**Provided passage:**
####

The embodiment can be further improved in that the first relieve line pulley is coupled to a second drive unit such that activation of at least one of the drive units results in shortening the continuous active steering line section or the first relieve line, respectively, with respect to one side and lengthening the continuous active steering line section or the first relieve line, respectively, with respect to the other side of a symmetry axis of the steering unit or the aerodynamic wing, respectively.
In this embodiment, the first relieve line may serve as an active steering line, and be coupled to a second drive unit. The second drive unit may be able to apply steering forces to the first relieve line. The second drive unit may be coupled to the first relieve line via a pulley, preferably via said first relieve line pulley. In this case the first relieve line pulley is an actively driven pulley. In this arrangement, the relieve line can be hauled in and veered out with respect to the sides of the symmetry axis on the steering unit or the aerodynamic wing, respectively.
The continuous active steering line section is coupled to the first drive unit, which applies steering forces to the continuous active steering line section such that the continuous active steering line section can be veered out and hauled in with respect to the sides of the symmetry axis of the steering unit or the aerodynamic wing, respectively.
The ends of the first relieve line and the continuous active steering line section may be connected to common connecting members thus forming a circular line so that the forces applied to the first relieve line and the forces applied to the continuous active steering line section can add up to a total steering force acting on the aerodynamic wing via the connecting members and the upper steering line sections. It is particularly preferred that both drive units apply steering forces in a coordinate manner. Therefore it is preferred that the activation of the drive units results in either a shortening of both the first relieve line and the continuous active steering line section with respect to one side of the symmetry axis of the steering unit or the aerodynamic wing, respectively, or in a lengthening of both the first relieve line and the continuous active steering line section with respect to that side of the symmetry axis and vice versa with respect to the other side of the symmetry axis. Depending on the arrangement of the lines with respect to the drive units, this can require both drive units to be driven in the same or in opposite directions to achieve acting of them in the same direction.
The invention can be further improved in that each of the drive units comprises a blocking device adapted to actively block, particularly in a mechanical manner, the respective drive unit in case of its failure.
In case of failure of a drive unit, e.g. due to breakage or malfunction, it is preferred that this driving unit is immediately blocked and prevented from operating or being turned e.g. by a fastening bolt, break or the like. It is further preferred that the respective line that is guided via said failed drive unit is prevented from moving, i.e. being shortened or lengthened with respect to one side or the other of the symmetry axis, for example by providing a clamp, draw roll, stopper, bracket or a fastener and activating it in case of the failure of the drive unit. In such case, steering forces can be applied by the remaining other drive unit, providing save-to-fail redundancy.

####

**Recorded data:**
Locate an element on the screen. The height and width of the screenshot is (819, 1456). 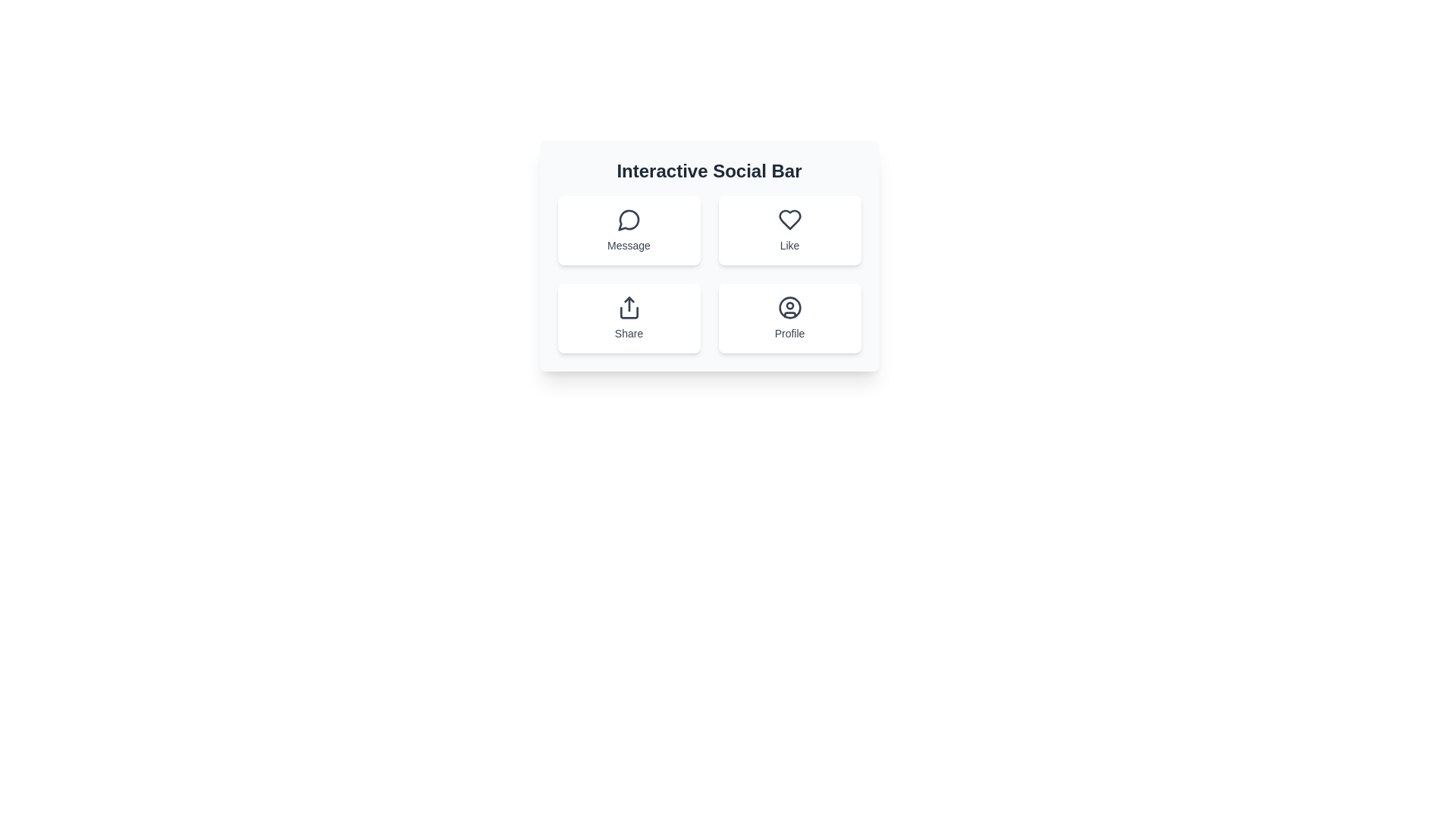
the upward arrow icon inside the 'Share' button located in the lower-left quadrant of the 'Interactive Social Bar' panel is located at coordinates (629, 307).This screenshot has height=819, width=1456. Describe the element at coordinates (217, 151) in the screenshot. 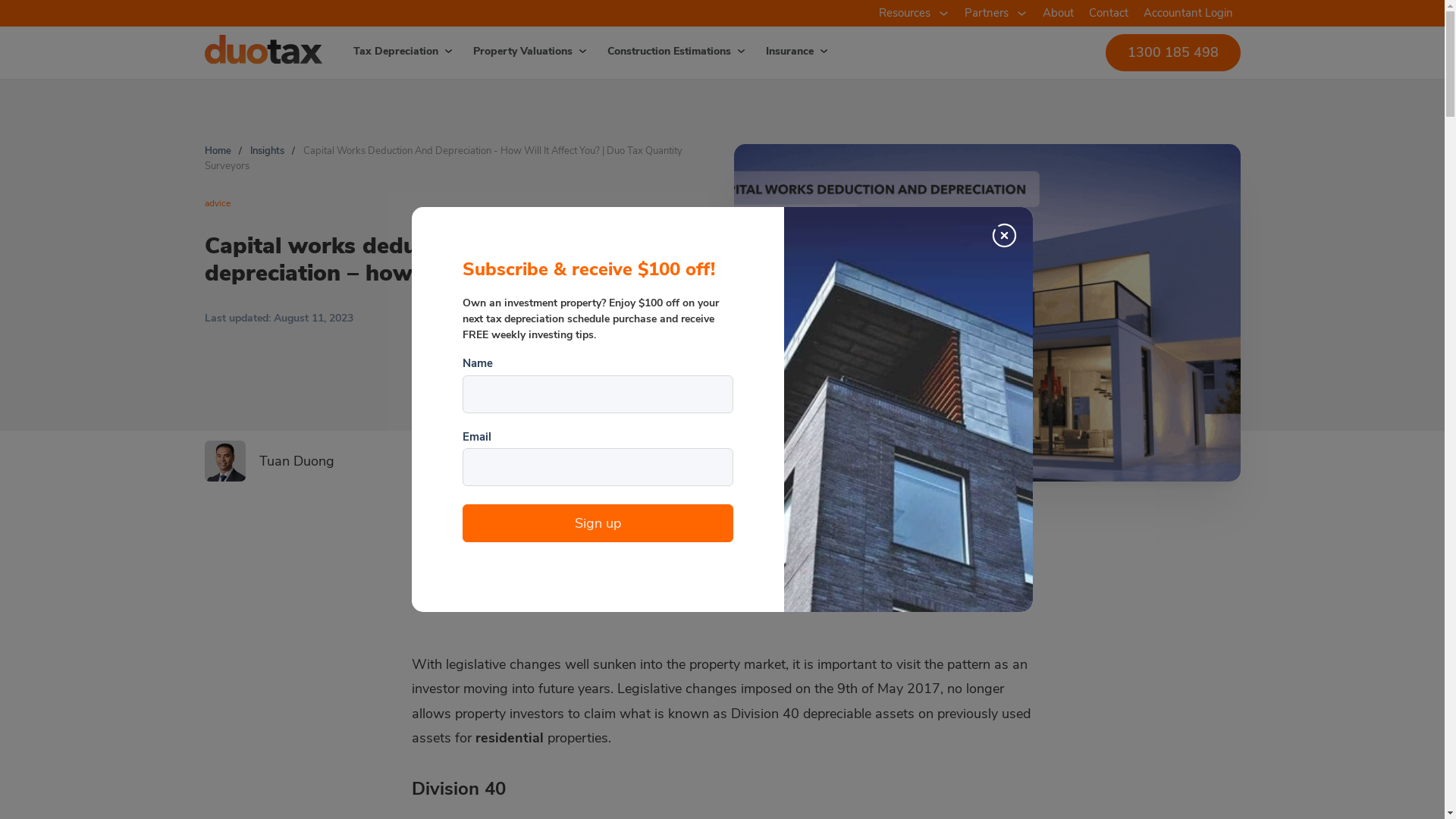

####

**Exercise instructions:** Repeat word for word the part of the steering-line passage that opens with the words containing "In this embodiment, the" and closes with "on the steering unit or the aerodynamic wing, respectively.". The material is separate from the steering-line passage.

**Result of the exercise:**
In this embodiment, the first relieve line may serve as an active steering line, and be coupled to a second drive unit. The second drive unit may be able to apply steering forces to the first relieve line. The second drive unit may be coupled to the first relieve line via a pulley, preferably via said first relieve line pulley. In this case the first relieve line pulley is an actively driven pulley. In this arrangement, the relieve line can be hauled in and veered out with respect to the sides of the symmetry axis on the steering unit or the aerodynamic wing, respectively.